Connecting Cambridgeshire is investigating the use of low-cost sensors as a way to notify council officers and community flood groups about rising water levels.

A pilot project – joint funded by the Cambridgeshire & Peterborough Combined Authority and Huntingdonshire District Council (HDC), working in collaboration with the Flood Risk team at Cambridgeshire County Council – is using smart technology to monitor flooding risks and water levels.

Smart flood sensors offer the potential to provide messages about changes in water levels and are being trialled in vulnerable flood spots across Huntingdonshire to see if triggering early action will help reduce the impact of flooding in the county.


The Cambridgeshire & Peterborough Combined Authority has funded the Connecting Cambridgeshire team to deliver trials of new technologies including sensors.

This Flood Sensor pilot project is jointly funded by Huntingdonshire District Council, who will also be deploying sensors and will be the end user of the data produced, in collaboration with Cambridgeshire County Council as the designated ‘Lead Local Flood Authority’ Under the Flood and Water Management Act 2010.

Sensors will use the recently deployed LoRa network to collect real-time river flow and water level data to help the District Council identify problem areas. This means that in these identified areas early notifications can be sent to community flood group leaders, so they can assess the local situation and the need to inform localised council-led functions (e.g., in relation to road closures) and community-led projects (such as clearing of gullies) to help reduce the risk of disruption for residents.

Potential locations across Huntingdonshire have already been identified for the trial, with initial sensors being installed in up to six locations across St Neots, starting with the rowing club.

St Ives will be next to benefit from the trial, using sensors to detect and collect real-time river level and flow data in three areas. Followed by Alconbury, Bartlow, Broughton, Buckden and Kimbolton, plus other highway locations with known flooding issues.

The early advice being sent out by the sensors during this pilot project will be separate from the existing flood warning messages received by residents and communities from the Environment Agency*. These local trial messages will not affect or replace the Environment Agency’s flood warning service but will complement their current warnings.
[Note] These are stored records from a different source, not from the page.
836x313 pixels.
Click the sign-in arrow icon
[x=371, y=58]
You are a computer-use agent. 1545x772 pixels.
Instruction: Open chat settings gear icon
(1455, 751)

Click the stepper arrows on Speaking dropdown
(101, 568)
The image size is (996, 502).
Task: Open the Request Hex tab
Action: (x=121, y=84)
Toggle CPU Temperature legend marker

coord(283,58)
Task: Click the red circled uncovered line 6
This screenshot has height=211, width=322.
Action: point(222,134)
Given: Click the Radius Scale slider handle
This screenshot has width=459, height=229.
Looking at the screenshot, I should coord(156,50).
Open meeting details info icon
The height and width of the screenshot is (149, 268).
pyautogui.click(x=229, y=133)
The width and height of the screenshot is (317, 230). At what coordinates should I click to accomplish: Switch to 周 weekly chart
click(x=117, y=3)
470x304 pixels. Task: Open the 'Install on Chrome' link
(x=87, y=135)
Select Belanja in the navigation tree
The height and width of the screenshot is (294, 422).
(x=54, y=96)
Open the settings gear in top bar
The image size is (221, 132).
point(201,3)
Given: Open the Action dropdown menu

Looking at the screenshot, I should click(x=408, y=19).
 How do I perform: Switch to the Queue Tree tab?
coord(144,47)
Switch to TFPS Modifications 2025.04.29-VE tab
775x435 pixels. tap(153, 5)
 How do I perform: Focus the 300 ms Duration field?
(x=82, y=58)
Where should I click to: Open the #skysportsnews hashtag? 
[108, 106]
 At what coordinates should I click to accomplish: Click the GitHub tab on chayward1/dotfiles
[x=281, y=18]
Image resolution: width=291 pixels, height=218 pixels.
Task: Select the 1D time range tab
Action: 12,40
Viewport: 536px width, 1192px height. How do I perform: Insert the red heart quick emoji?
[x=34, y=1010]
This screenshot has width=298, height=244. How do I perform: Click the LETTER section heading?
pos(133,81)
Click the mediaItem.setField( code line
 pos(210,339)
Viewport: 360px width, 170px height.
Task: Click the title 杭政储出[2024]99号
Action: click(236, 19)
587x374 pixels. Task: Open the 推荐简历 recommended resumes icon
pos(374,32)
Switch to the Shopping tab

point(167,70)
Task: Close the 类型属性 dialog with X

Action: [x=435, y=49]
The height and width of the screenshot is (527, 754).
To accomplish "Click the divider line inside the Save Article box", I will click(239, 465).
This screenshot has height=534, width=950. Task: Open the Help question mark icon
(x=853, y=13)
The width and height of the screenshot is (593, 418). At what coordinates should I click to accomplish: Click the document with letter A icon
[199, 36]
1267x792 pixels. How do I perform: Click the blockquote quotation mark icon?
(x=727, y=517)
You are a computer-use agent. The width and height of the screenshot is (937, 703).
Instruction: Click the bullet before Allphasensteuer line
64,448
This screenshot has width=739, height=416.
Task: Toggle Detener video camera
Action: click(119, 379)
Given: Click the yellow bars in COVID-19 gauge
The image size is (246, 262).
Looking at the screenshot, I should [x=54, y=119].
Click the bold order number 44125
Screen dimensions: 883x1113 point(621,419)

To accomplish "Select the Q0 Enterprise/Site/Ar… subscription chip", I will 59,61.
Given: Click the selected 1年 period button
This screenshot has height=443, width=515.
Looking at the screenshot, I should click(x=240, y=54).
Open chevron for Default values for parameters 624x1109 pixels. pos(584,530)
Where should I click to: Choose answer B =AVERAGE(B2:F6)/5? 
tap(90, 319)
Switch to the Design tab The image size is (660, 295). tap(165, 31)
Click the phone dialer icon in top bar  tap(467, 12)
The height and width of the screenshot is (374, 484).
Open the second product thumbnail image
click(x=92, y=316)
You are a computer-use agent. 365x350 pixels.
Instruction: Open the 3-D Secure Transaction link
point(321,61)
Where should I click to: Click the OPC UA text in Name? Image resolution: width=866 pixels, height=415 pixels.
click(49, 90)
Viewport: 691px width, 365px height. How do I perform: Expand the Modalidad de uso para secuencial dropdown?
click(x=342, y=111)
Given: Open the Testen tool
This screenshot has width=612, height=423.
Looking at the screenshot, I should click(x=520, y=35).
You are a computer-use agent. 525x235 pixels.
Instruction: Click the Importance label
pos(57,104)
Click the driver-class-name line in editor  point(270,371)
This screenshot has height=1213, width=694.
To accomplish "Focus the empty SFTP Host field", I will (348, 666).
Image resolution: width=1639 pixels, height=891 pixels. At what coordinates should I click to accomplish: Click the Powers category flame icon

It is hoped the pilot project will provide a template to allow more Community Flood Groups to apply to self-fund sensors and the ongoing maintenance needed, which would allow them to better manage and reduce the risk of flooding to keep their communities safe.

In March 2021 funding was approved by Cambridgeshire County Council for a programme of works across Cambridgeshire aimed at increasing community resilience to flooding, and these trial deployments will support his work. Their programme of work has been named the Community Flood Action programme and more details can be found on the county council website.

Project launch

Read about the launch of the project in January 2023 in St Neots.

A diagram showing that 1. a sensor measures the height of the water 2. Date is then sent via the LoRa network to then give a notification 3. Notification of early flood risk sent to a person.

*The Environment Agency provides a flood warning service throughout England and Wales in areas at risk of flooding from rivers or the sea. Using the latest available technology, staff monitor rainfall, river levels and sea conditions 24 hours a day and use this information to forecast the possibility of flooding. If flooding is likely alerts and warnings are issued to the public and risk management authorities, like the county and district councils, to respond and carry out actions to protect infrastructure or homes.